En el marco, lleno de esperanza, de las jornadas de Colonia se sitúa muy bien el encuentro ecuménico con los representantes de las demás Iglesias y comunidades eclesiales. El papel de Alemania en el diálogo ecuménico es importante, tanto por la triste historia de las divisiones como por la función significativa que ha desempeñado en el camino de reconciliación. Espero que el diálogo, como intercambio recíproco de dones, y no sólo de palabras, contribuya también a hacer que crezca y madure la "sinfonía" ordenada y armoniosa, que es la unidad católica.
Desde esta perspectiva, las Jornadas mundiales de la juventud constituyen un valioso "laboratorio" ecuménico. Y ¡cómo no revivir con emoción la visita a la sinagoga de Colonia, sede de la comunidad judía más antigua de Alemania! Con los hermanos judíos recordé la Shoah, así como el 60° aniversario de la liberación de los campos de concentración nazis. Además, este año se conmemora el 40° aniversario de la declaración conciliar Nostra aetate, que inauguró una nueva etapa de diálogo y solidaridad espiritual entre judíos y cristianos, así como de estima por las otras grandes tradiciones religiosas. Entre estas ocupa un lugar particular el islam, cuyos seguidores adoran al único Dios y veneran al patriarca Abraham. Por esta razón, quise encontrarme con los representantes de algunas comunidades musulmanas, a los que manifesté las esperanzas y las preocupaciones del difícil momento histórico que estamos viviendo, deseando que se extirpen el fanatismo y la violencia, y que colaboremos juntos para defender siempre la dignidad de la persona humana y tutelar sus derechos fundamentales.

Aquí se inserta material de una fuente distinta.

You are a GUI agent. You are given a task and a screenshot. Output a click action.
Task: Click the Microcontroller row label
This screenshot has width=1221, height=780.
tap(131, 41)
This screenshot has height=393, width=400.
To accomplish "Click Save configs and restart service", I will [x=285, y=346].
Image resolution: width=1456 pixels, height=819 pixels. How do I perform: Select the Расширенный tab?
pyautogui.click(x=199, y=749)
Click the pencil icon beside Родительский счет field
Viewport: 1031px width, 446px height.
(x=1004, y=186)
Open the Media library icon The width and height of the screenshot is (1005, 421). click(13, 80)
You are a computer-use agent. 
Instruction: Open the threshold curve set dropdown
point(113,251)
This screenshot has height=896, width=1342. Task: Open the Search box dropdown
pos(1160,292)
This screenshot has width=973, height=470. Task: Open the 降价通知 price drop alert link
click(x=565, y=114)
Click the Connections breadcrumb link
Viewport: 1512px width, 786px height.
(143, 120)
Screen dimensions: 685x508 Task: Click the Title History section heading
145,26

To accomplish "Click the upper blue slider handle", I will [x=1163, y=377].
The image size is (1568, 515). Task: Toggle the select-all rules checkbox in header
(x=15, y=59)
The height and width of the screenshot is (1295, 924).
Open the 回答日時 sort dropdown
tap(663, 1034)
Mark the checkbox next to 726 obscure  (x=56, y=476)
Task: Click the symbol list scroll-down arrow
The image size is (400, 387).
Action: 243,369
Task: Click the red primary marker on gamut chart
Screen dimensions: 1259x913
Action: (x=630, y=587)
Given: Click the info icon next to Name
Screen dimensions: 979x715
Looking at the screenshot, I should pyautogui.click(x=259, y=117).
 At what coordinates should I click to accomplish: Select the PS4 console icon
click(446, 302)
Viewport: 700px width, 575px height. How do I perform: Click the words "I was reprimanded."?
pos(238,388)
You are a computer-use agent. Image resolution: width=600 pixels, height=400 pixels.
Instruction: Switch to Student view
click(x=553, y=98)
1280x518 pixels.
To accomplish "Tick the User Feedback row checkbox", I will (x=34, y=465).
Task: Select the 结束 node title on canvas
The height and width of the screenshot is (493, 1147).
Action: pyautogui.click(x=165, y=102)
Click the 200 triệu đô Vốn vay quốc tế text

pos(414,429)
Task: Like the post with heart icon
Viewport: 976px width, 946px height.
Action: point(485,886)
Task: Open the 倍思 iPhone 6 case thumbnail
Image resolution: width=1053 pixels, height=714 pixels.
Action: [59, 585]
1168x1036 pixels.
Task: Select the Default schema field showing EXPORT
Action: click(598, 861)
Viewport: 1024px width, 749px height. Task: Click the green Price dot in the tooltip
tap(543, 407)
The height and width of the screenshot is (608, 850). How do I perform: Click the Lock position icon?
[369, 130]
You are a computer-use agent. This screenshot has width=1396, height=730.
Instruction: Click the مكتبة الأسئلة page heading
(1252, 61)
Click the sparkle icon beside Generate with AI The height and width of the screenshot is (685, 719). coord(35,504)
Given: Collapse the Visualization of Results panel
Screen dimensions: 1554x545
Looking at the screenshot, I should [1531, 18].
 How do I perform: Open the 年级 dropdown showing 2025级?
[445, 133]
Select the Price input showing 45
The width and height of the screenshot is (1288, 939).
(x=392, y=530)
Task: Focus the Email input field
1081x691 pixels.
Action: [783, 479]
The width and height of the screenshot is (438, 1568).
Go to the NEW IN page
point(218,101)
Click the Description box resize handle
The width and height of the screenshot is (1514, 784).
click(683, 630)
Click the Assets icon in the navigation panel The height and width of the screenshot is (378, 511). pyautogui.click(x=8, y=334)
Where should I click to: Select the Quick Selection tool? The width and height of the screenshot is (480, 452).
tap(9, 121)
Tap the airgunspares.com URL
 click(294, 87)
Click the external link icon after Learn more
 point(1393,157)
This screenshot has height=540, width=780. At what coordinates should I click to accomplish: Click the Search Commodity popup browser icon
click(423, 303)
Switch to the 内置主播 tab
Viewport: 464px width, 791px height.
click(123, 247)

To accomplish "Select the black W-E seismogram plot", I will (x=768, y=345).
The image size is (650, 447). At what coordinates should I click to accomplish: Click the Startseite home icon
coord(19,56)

Queridos hermanos y hermanas, desde el corazón de la "vieja" Europa, que en el siglo pasado, por desgracia, sufrió horrendos conflictos y regímenes inhumanos, los jóvenes volvieron a lanzar a la humanidad de nuestro tiempo el mensaje de la esperanza que no defrauda, porque se funda en la palabra de Dios hecho carne en Jesucristo, muerto y resucitado por nuestra salvación.
En Colonia los jóvenes encontraron y adoraron al Emmanuel, el Dios con nosotros, en el misterio de la Eucaristía, y comprendieron mejor que la Iglesia es la gran familia mediante la cual Dios forma un espacio de comunión y de unidad entre todos los continentes, las culturas y las razas, una familia más vasta que el mundo, que no conoce límites ni confines, por decirlo así, una "gran comitiva de peregrinos" que caminan con Cristo, guiados por él, estrella resplandeciente que ilumina la historia. Jesús se convierte en nuestro compañero de viaje en la Eucaristía, y -como dije en la homilía de la celebración conclusiva, con una imagen de la física muy conocida- en la Eucaristía lleva la "fisión nuclear" al corazón más recóndito del ser. Sólo esta íntima explosión del bien que vence el mal puede impulsar las demás transformaciones necesarias para cambiar el mundo.
Jesús, el rostro de Dios misericordioso con todo hombre, sigue iluminando nuestro camino como la estrella que guió a los Magos, y nos colma de su alegría. Por tanto, oremos para que desde Colonia los jóvenes lleven consigo, dentro de sí, la luz de Cristo, que es verdad y amor, y la difundan por doquier. Espero que, gracias a la fuerza del Espíritu Santo y a la ayuda materna de la Virgen María, asistamos a una gran primavera de esperanza en Alemania, en Europa y en el mundo entero.